The Board of Supervisors and the leadership of Northern Virginia Community College are exploring the possibility of creating a task force to work together on issues such as the school's growth and expansion.

Supervisors met with NVCC President Robert G. Templin Jr. and members of the school's board Oct. 17. Templin requested the meeting, he said, because the school has just completed its 10-year strategic plan and wanted to see if there was "an opportunity for collaboration between Fairfax County government and NVCC."

The supervisors asked college officials to come up with a written proposal of their needs for the county board's Nov. 21 meeting.

Supervisor Sharon S. Bulova (D-Braddock), whose district includes NVCC's main campus in Annandale, said the meeting was the first time she could remember that supervisors had met with both the college's president and its board members.

"It was outstanding," Bulova said. "We decided that we should get together and talk further about the opportunity for partnership between our two organizations. It seems to me that there are a lot of things that we could be doing together that we haven't even thought of yet."

Templin said that members of every graduating high school class in Fairfax County attend NVCC, which has about 63,000 students on six campuses. "More go to Northern Virginia Community College than any other college or university," he said. "We are the community's college."

Each year NVCC and the Board of Supervisors separately draw up a legislative agenda that is presented to lawmakers in Richmond. One issue being explored is whether there are shared legislative interests that could be presented to lawmakers jointly.

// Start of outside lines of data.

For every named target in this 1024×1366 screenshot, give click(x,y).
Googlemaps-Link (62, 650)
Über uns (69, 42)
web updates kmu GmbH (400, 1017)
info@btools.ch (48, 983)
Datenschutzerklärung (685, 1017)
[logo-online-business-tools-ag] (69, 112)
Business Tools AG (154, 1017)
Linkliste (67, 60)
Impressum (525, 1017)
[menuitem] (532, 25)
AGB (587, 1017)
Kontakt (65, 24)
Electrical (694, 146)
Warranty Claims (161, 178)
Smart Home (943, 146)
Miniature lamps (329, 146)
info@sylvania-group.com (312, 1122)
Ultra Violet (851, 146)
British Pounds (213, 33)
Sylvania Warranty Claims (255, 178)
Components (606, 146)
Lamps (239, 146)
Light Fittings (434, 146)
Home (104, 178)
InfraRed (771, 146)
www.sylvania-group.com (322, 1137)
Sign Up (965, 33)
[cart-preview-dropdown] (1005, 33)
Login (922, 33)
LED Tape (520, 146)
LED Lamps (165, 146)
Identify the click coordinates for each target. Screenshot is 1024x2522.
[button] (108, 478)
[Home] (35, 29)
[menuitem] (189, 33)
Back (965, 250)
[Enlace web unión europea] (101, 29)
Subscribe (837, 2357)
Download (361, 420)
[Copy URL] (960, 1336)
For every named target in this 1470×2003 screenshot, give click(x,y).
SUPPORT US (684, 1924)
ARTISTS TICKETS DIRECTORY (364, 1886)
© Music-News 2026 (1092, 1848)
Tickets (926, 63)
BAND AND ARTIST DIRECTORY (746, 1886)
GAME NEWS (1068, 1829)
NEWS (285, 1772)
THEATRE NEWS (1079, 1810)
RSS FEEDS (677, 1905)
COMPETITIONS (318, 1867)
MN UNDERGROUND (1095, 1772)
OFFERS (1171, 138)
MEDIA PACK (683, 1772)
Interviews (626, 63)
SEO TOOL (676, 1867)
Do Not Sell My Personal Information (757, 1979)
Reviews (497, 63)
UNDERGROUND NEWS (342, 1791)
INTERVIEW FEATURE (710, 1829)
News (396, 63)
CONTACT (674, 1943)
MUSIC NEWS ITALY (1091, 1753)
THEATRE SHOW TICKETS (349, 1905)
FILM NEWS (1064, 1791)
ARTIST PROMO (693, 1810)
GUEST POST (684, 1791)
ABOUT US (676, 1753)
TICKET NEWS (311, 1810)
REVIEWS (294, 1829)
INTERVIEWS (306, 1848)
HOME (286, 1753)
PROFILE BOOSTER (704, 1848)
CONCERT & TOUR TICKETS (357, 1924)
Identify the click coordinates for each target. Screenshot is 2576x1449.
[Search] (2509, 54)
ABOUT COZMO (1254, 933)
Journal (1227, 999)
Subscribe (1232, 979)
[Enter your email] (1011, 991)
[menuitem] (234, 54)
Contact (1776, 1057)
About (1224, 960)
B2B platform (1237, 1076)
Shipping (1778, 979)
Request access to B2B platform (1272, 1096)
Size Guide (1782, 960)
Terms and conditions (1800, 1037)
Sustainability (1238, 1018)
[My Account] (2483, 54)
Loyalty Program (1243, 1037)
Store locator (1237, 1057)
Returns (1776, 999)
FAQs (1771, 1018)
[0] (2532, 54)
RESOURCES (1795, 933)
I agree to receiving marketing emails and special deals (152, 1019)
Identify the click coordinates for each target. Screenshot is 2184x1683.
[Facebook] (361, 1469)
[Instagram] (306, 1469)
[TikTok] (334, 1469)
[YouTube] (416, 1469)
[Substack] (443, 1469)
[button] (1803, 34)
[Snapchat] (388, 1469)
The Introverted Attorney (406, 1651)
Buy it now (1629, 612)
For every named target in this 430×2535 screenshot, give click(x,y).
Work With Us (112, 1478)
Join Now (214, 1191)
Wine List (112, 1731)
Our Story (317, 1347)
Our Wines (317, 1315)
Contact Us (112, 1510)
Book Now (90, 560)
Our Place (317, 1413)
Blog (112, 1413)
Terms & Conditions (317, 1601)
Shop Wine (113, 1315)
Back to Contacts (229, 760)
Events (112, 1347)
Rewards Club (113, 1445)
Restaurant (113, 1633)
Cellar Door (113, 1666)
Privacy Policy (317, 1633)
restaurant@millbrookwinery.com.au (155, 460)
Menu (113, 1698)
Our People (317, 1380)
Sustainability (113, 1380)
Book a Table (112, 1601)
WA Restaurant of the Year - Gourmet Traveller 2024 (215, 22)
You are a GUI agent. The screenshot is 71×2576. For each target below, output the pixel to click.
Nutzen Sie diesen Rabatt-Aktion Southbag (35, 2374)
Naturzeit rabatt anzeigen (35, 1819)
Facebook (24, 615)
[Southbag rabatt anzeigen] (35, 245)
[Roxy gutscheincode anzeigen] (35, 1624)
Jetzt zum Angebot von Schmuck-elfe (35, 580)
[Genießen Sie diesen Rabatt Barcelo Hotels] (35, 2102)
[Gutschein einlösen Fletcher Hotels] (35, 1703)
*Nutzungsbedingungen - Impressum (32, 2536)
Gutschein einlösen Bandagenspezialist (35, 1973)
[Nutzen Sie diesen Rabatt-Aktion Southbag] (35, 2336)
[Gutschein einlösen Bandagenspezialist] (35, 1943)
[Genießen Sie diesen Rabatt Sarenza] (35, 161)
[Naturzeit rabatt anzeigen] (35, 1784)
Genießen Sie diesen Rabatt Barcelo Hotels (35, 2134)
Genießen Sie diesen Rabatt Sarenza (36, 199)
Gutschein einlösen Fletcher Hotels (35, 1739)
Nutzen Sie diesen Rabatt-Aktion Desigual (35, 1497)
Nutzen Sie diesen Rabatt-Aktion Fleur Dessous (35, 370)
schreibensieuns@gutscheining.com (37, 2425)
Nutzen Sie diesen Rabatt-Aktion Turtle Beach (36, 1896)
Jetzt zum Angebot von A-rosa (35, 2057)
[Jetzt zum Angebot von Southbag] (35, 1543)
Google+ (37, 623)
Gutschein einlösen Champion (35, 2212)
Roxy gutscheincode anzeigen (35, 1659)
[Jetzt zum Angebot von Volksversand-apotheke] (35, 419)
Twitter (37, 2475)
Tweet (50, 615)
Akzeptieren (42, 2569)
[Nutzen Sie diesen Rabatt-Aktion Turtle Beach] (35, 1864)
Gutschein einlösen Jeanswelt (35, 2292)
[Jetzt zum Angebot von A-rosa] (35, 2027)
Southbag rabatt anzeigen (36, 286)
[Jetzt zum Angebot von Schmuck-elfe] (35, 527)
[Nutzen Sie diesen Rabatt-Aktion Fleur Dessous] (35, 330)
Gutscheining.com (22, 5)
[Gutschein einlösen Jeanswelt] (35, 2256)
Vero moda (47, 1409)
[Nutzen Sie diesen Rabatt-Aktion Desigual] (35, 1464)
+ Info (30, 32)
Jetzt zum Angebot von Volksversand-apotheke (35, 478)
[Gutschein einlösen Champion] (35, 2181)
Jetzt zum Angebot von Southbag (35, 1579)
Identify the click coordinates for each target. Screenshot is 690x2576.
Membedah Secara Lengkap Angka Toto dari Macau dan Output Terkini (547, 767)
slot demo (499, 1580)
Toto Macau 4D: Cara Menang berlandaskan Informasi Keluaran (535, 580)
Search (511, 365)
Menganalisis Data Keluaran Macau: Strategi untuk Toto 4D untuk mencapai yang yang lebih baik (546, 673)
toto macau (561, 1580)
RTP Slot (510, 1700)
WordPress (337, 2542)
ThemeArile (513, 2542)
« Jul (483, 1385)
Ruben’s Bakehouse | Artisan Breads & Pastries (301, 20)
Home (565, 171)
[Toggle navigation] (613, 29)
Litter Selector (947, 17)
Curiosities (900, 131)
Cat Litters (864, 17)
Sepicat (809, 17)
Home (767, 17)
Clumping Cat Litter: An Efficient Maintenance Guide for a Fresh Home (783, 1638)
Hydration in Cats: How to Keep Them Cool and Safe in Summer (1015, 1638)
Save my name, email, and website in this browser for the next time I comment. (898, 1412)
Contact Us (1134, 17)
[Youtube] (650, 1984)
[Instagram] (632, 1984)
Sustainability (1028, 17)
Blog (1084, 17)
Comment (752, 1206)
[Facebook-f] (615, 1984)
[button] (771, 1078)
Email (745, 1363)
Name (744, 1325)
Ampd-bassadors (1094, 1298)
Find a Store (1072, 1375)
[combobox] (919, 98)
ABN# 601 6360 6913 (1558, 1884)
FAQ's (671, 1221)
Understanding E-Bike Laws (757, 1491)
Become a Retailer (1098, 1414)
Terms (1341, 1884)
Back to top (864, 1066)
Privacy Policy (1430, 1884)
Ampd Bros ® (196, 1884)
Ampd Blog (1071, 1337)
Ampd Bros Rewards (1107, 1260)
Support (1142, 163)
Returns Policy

"A good example is that we have requested full funding for the medical campus in Springfield," said Templin, "so that we have increased capacity to train more nurses and health care workers. Fairfax County is interested in that because that is an area of the county that I know they are interested in developing. It would be in their interest to help with that."

Templin said the medical campus is operating at about half its capacity and would need about $2.5 million from the state to bring it to full capacity.

Space for new construction in the county is limited both for residential and commercial developers, so Templin is looking at existing structures instead of new buildings to find more classrooms in the county. He said the task force could explore using surplus county schools or administrative buildings.

"The college is growing, the county is growing," said Supervisor Penelope A. Gross (D-Mason). "There have been some things we have worked on together before, and this is sort of an outgrowth of the things we have done. There is a good relationship between the county and the college, but it needs to be enhanced."

Bulova, who graduated from NVCC, said that helping the college find more space will benefit children in the county in the long run.

"We are talking about kids in elementary school and middle school and high school," she said. "Some of them might go to a four-year college, but many of them will be trying to get into Northern Virginia Community College. . . . We look at the community college as a great resource. We are extremely fortunate that we have such a wonderful educational opportunity for kids and young people as well as older adults who are coming in for retraining."